Kim O'Hara wrote:If you're reading this at night, stand up and walk around the house/apartment/whatever. If a light is on in an empty room, turn it off. That's one!
Decreased electrical consumption by consumers will mean a price decrease which facilitates increased long-term use as others find productive uses for that spare energy at a reduced rate.
This is related to how technological efficiency actually increases consumption over the long-term rather than decreasing it. It is called Jevon's paradox.
If you're reading this in the middle of winter with a heater going full blast, turn it down and put on a sweater. (If you're reading in the middle of summer with the aircon going full blast, turn its thermostat up and take off a sweater.) That's two!
The same principle applies here, too. In any case people taking off or using sweaters isn't going to make any impact on industrial energy consumption.

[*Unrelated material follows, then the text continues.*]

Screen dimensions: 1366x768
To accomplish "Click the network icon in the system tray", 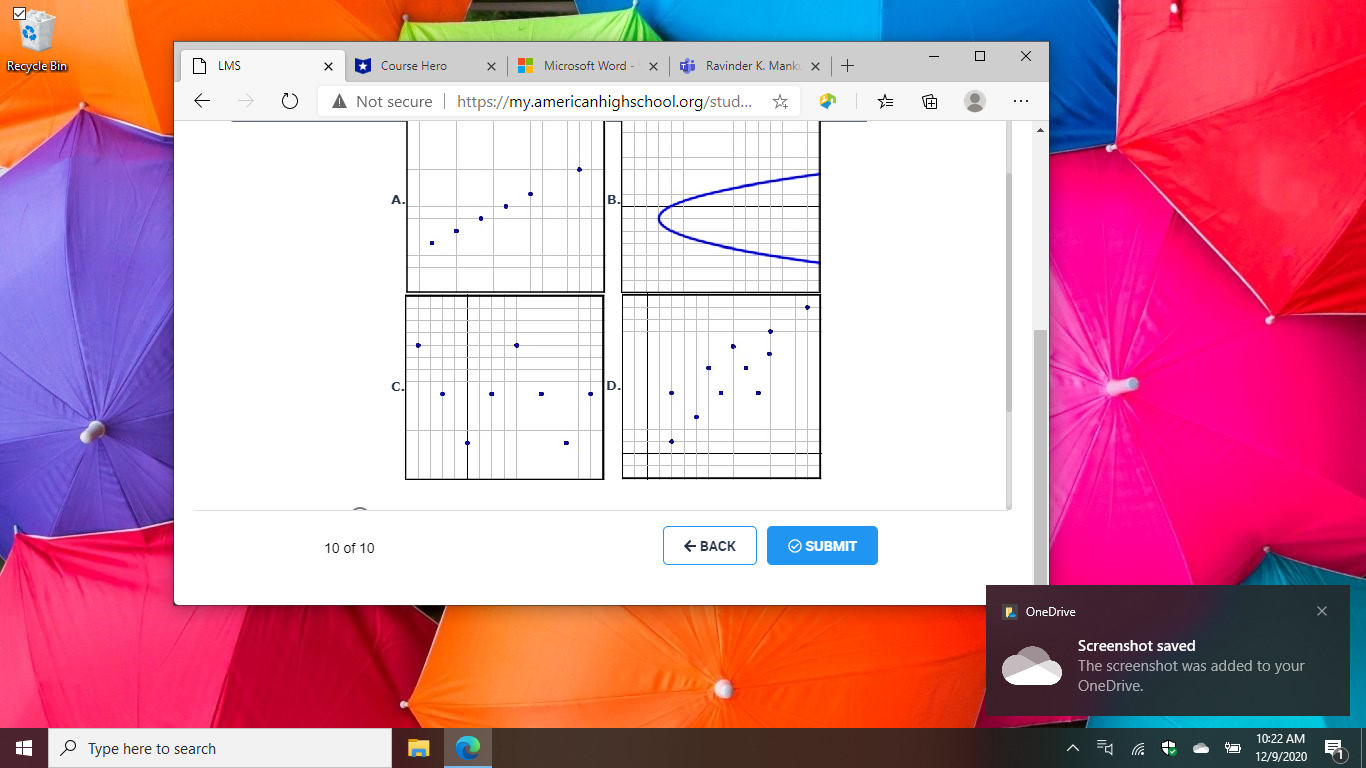I will 1137,748.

And so on … most of us have been told these things before, haven't we? They do work and will make a real difference if enough of us do them - and even more difference as our example spreads until this thinking becomes the new normal.
If energy is available to be consumed at an affordable rate, societies will consume it.
If you want people to decrease energy consumption, you need to heavily tax it and make it unaffordable to waste, but then that leads to economic problems and the masses upset with over taxation.
And don't you dare say it's futile!
I think it is futile. We're living unsustainable lifestyles that damage the planet, and putting on a sweater instead of using the heater is a drop in the bucket that does not even begin to address the problems. It might make people feel less guilty for wrecking the planet with their decadence, like clicking "like" on a Greenpeace Facebook post.
I believe the system will runs its course. Fossil fuels will be used up, the planet will cook and as resource limits kick in human population levels will decrease given the hard limits. Resource wars are already being fought and this will only amplify over time. Much of our social complexity will unravel leading to a loss of advanced technologies as they become unaffordable and irrelevant to people scraping by as subsistence farmers like they did before industrialization. As darkness descends over the land and extreme heat and floods ravage once fertile lands there will be great suffering as the sting of kaliyuga becomes more and more pronounced.
If you think that's delusional, just think about how much energy industrial civilization needs to sustain itself and where most of it comes from. It comes from fossil fuels, the consumption of which is leading to horrific climate change. There are no alternatives to concentrated solar energy in the form of oil, coal and natural gas, though these substances when burnt are disrupting the atmosphere and warming the planet.
Once the fossil fuels become unaffordable to extract and energy availability rapidly declines the reverse of industrialization will occur, but in the new environment of rapid climate change and all its ill effects.
This is what kaliyuga looks like unfortunately.
Okay, we can't stop bad things happening - but we can reduce them. We have a simple choice: we deploy every single wedge we can find, as quickly as we can, or we make life worse than it need be for everyone alive in ten years, twenty years, fifty years from now.
We're already borrowing from future generations who can't protest.